Mouss, quel est ton parcours ?
J’ai grandi comme on dit en « cité difficile » et donc même si ça peut paraître cliché j’ai appris assez tôt la violence et les phénomènes de groupes. D’ailleurs, j’aimerais si tu me le permets faire tomber de suite un vieux cliché : appartenir à telle ou telle « ethnie » ne facilite en rien ce métier, c’est même souvent plutôt le contraire. Pour reprendre mon parcours, j’ai commencé très jeune le sport, beaucoup d’athlétisme puis grâce à un ami la boxe anglaise et puis à l’âge de 14 ans la boxe thaï et enfin le ju-jitsu. Je m’entraîne actuellement 2 fois par semaine aux sports de combat et je sors courir tous les deux jours. J’ai eu différents jobs alimentaires avant de faire de la sécurité privée puis finalement je suis devenu au hasard des rencontres portier en discothèque ou en pub suivant les époques.

Pour entrer dans le vif du sujet ce métier est souvent connoté négativement, les portiers et autres videurs ont la réputation d’être des « cogneurs » qui frappent d’abord et discutent ensuite, qu’en penses-tu ?

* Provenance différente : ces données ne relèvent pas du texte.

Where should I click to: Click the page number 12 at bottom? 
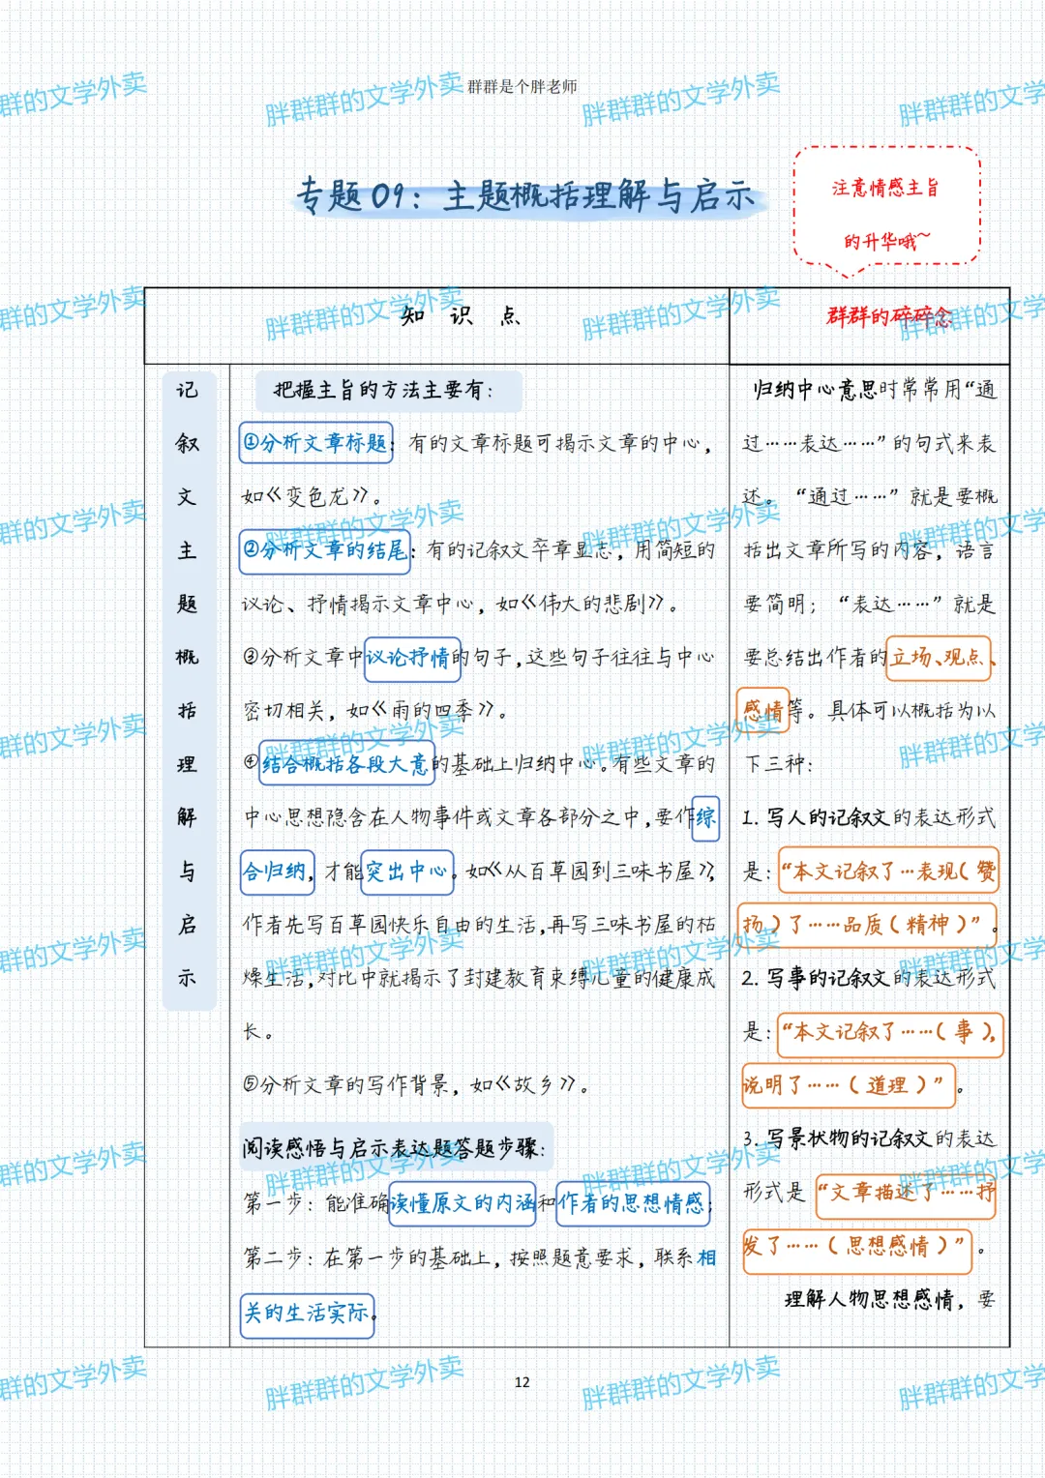point(523,1383)
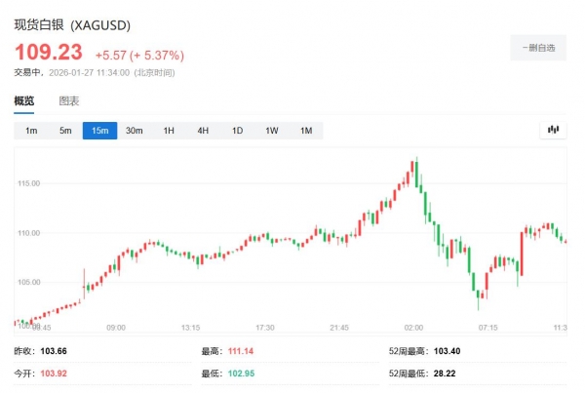Choose the 30m chart interval
585x393 pixels.
pyautogui.click(x=135, y=131)
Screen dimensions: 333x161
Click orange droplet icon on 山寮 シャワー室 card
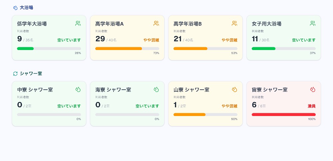[x=234, y=89]
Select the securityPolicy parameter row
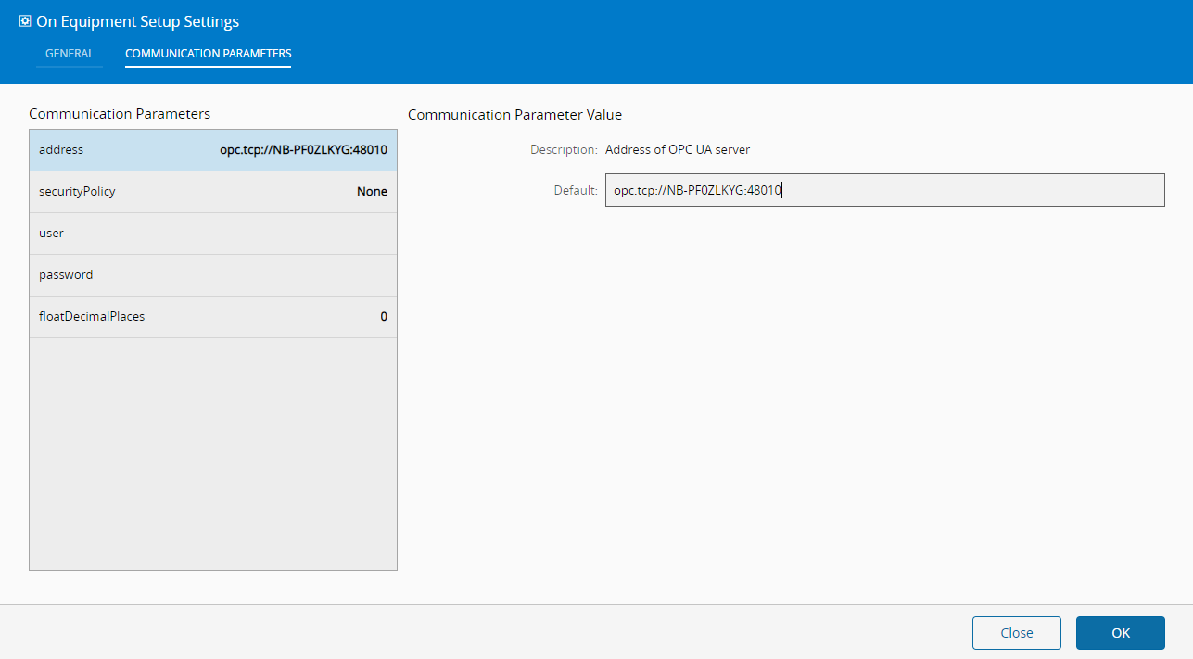The height and width of the screenshot is (659, 1193). pyautogui.click(x=213, y=192)
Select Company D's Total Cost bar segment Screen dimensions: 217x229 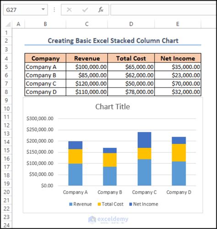179,153
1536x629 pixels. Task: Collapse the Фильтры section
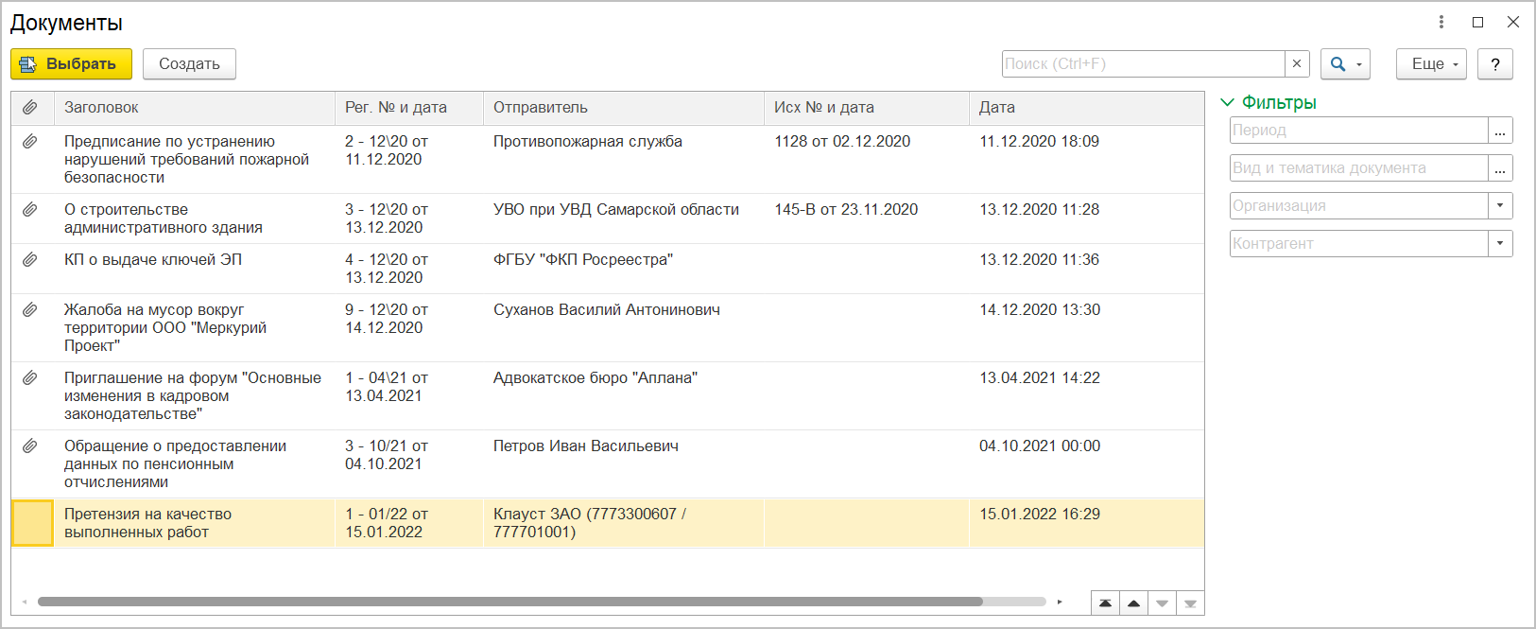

Et bien il est vrai que certains dans ce milieu sont des brutes, mais pour une grande majorité nous détestons cela car franchement une soirée où tout se passe bien est une bonne soirée pour tous : pour les clients, pour mon patron, pour l’ensemble du personnel et surtout pour.. moi (rires). Quand on a pris une bouteille dans la tête et qu’il faut se faire recoudre, qu’on a passé une partie de la nuit à s’expliquer avec la police parce que l’on a utilisé la force, qu’une partie des clients sont traumatisés et ne reviendront plus dans cet établissement et bien franchement c’est une très mauvaise soirée… Ce que les gens ont du mal à imaginer c’est le décalage entre la situation ressentie par eux-mêmes et l’utilité de ce que je peux faire et des moyens employés. Je m’explique, Paul est très saoûl et déambule vers les toilettes, il bouscule Max qui est moins alcoolisé et qui démarre au quart de tour. Max pousse Paul qui tombe à terre et qui se relève en injuriant Max. Un copain de Paul, Alex, voyant la scène pousse Max qui tombe à son tour. Arrive Bruno un copain de Max qui voit juste la dernière scène se déroulait devant lui et colle un coup de poing à Alex, et c’est parti ! rires. Tout le monde est « chaud », tout le monde est un peu ou fortement alcoolisé, tout le monde est très cool en tant qu’individu isolé mais pas ce soir. Mélange à ça la musique à un niveau sonore important, les jeux de lumière, l’obscurité, les copains et copines de Paul, Max, Alex et Bruno. Tout était bien il y a 2 minutes et d’un coup ça se pousse, ça se bat, les verres volent dans la salle, etc… Et là j’entre en scène et les gens ne se rendent pas compte des éléments suivants :
1/ Je n’ai rien vu ou au mieux juste le début de l’altercation
2/ La plupart du temps quand j’arrive, je ne sais pas qui à tort ou à raison
3/ Je ne sais pas qui est ami avec qui et qui est contre qui
4/ Je ne suis pas alcoolisé et j’ai bien dormi avant de venir, je suis au travail. Je n’ai pas la même perception que le client qui est dans un état « second » si je puis dire
Bref, voici ce que les gens doivent retenir : le « videur » n’est pas un élément de plus dans la bagarre, il est là pour y mettre fin le plus vite possible pour le bien des autres clients, pour que l’endroit reste fréquentable et que l’on aime y revenir pour faire la fête. Ces lieux ne sont pas des endroits de charité, c’est le business de mon patron et mon patron il ne veut pas de bagarre. Il aimerait bien d’ailleurs économiser sur notre présence mais il ne peut pas se passer de nous (rires) car sinon c’est l’anarchie.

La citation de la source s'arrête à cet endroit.